Experts warn 'don't ignore Office bug'

Microsoft has brushed aside a potentially devastating vulnerability within its Office suite, according to security experts.

After the vulnerability was reported earlier this week, Microsoft responded by saying it was of low risk because there "isn't a compelling exploit scenario". However, security experts have disagreed and suggested various methods through which crackers could exploit the problem.

The vulnerability may allow arbitrary programs to be executed by double clicking on a Microsoft Office document from Windows Explorer, or by launching a document from the Start/Run menu. The exploitation works in conjunction with particular dynamic link library (DLL) files that could be linked to malicious code.

Paul Rogers, network security analyst at security consultancy MIS, said that it had advised its clients to put in place mail filtering in order to quarantine emails with DLL attachments in order to protect their systems.

"Microsoft needs to revisit this problem because there are a number of ways to exploit it. For example, someone could break into a corporate network then upload a Microsoft Office document along with a Trojaned DLL file and then sit back and wait for someone to open a document," said Rogers.

"The vulnerability makes breaking into and accessing restricted areas much easier. People could create super-users or administrator accounts - the possibilities are endless," he added.

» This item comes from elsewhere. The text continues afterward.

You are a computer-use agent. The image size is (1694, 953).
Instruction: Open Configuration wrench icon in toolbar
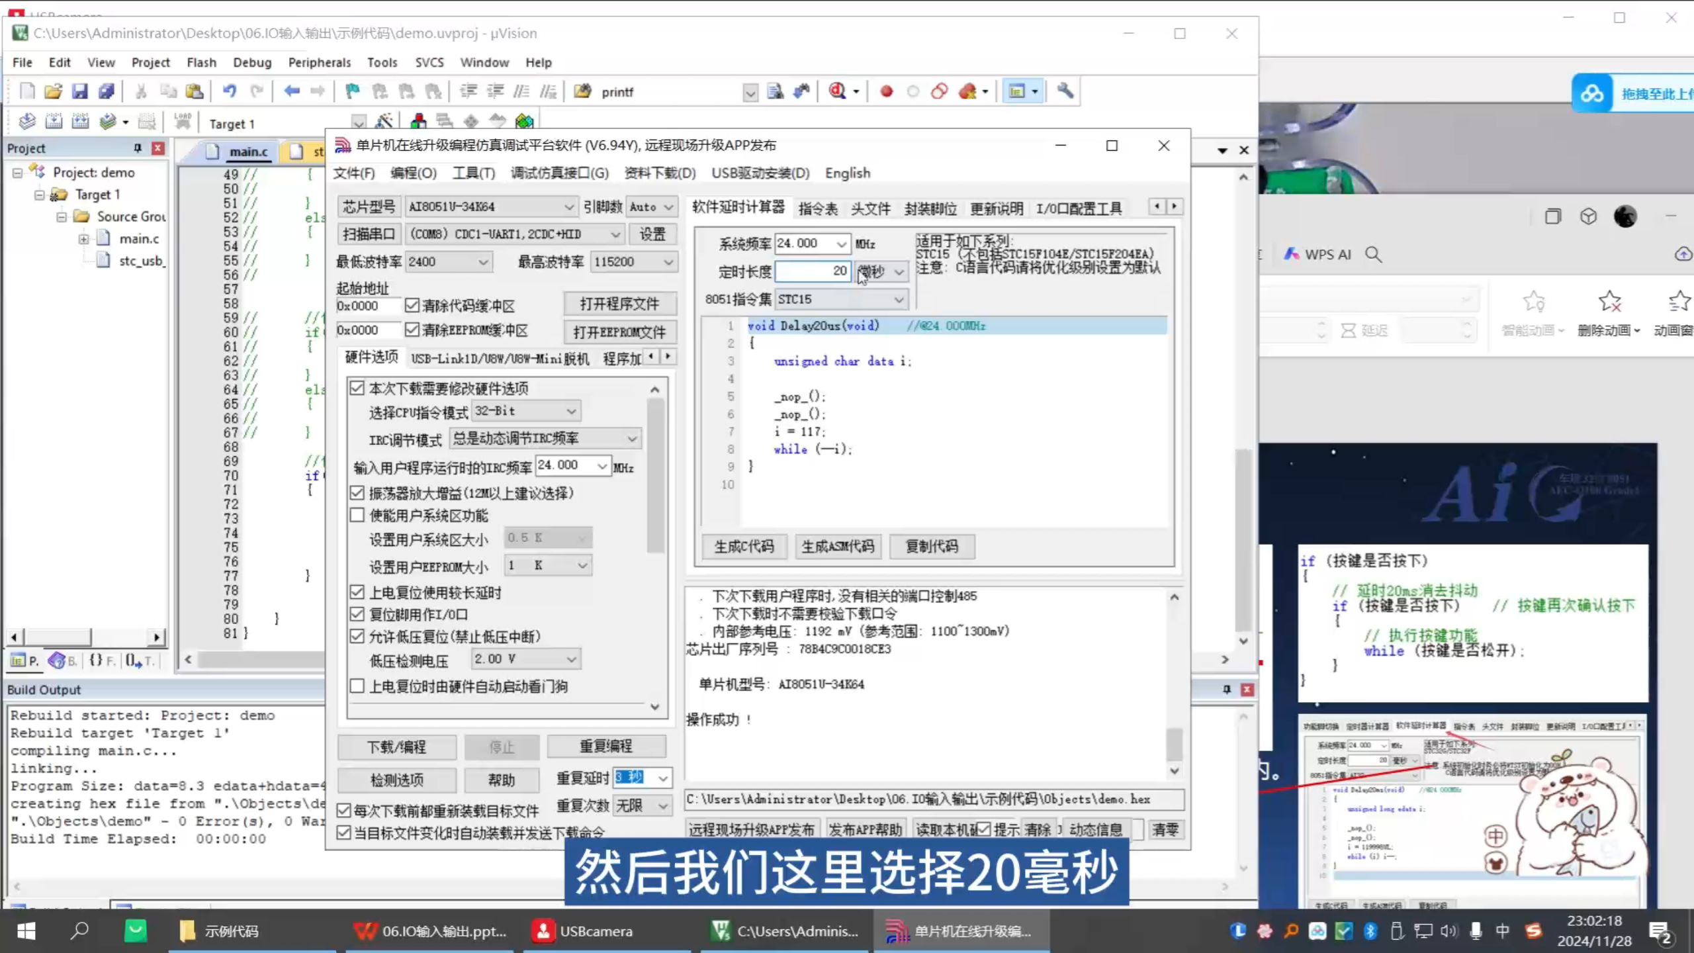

Other security experts said the importance of the vulnerability was that it might be used in combination with other attacks, particularly if an attacker had already gained access to a system.

Louis-Eric Simard, an independent Security Consultant, has sent an email to the Bugtraq security mailing list showing how a intruder could take control of a Windows environment by sending one or more emails containing malicious attachments provided the victim is using Eudora as a mail client.

Because Eudora saves all attachments in a single directory upon receiving an email, a mail message need not be open for its attachment to be decoded and saved in that common directory.

According to Simard, this means and attacker need only send an email with a Trojaned DLL, along with or followed by an email containing a Word document, in order to execute an attack.